* **INFORMATION SUPPLIED**

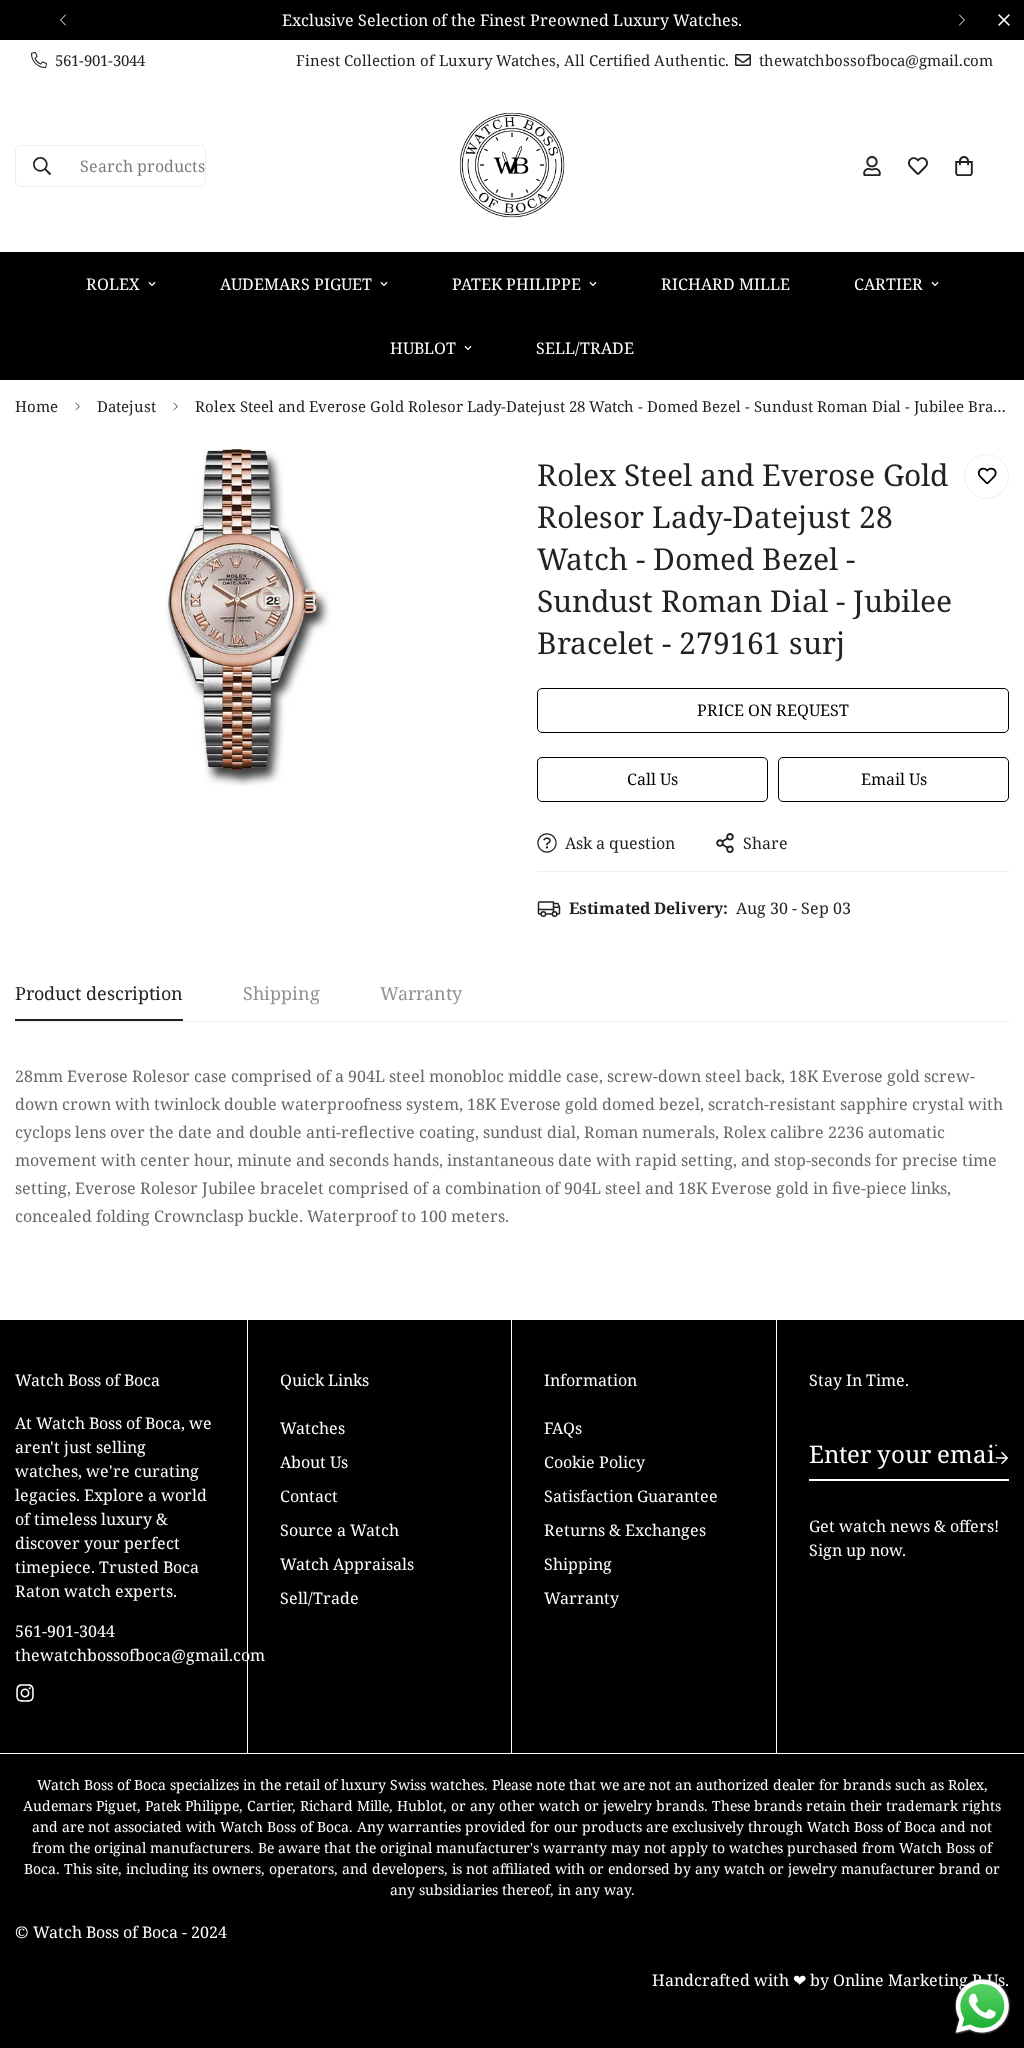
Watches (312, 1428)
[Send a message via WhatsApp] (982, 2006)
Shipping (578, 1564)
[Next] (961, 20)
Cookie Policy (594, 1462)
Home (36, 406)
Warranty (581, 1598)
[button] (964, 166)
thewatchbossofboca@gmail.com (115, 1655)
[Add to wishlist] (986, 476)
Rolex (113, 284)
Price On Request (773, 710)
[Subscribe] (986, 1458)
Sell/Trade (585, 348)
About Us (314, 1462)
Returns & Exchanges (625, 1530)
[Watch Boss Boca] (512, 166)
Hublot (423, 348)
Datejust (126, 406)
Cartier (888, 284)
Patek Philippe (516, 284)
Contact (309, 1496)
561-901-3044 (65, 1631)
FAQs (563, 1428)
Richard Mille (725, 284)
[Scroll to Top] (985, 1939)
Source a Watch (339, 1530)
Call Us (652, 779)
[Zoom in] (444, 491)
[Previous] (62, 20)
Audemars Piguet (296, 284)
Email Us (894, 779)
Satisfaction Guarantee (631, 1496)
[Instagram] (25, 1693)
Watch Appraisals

* **ACTIVITY**
Your reply should be the lines from the one that contains "Hublot (423, 348)" through the end of the listing above, repeated exactly.

* **ANSWER SPACE**
Hublot (423, 348)
Datejust (126, 406)
Cartier (888, 284)
Patek Philippe (516, 284)
Contact (309, 1496)
561-901-3044 (65, 1631)
FAQs (563, 1428)
Richard Mille (725, 284)
[Scroll to Top] (985, 1939)
Source a Watch (339, 1530)
Call Us (652, 779)
[Zoom in] (444, 491)
[Previous] (62, 20)
Audemars Piguet (296, 284)
Email Us (894, 779)
Satisfaction Guarantee (631, 1496)
[Instagram] (25, 1693)
Watch Appraisals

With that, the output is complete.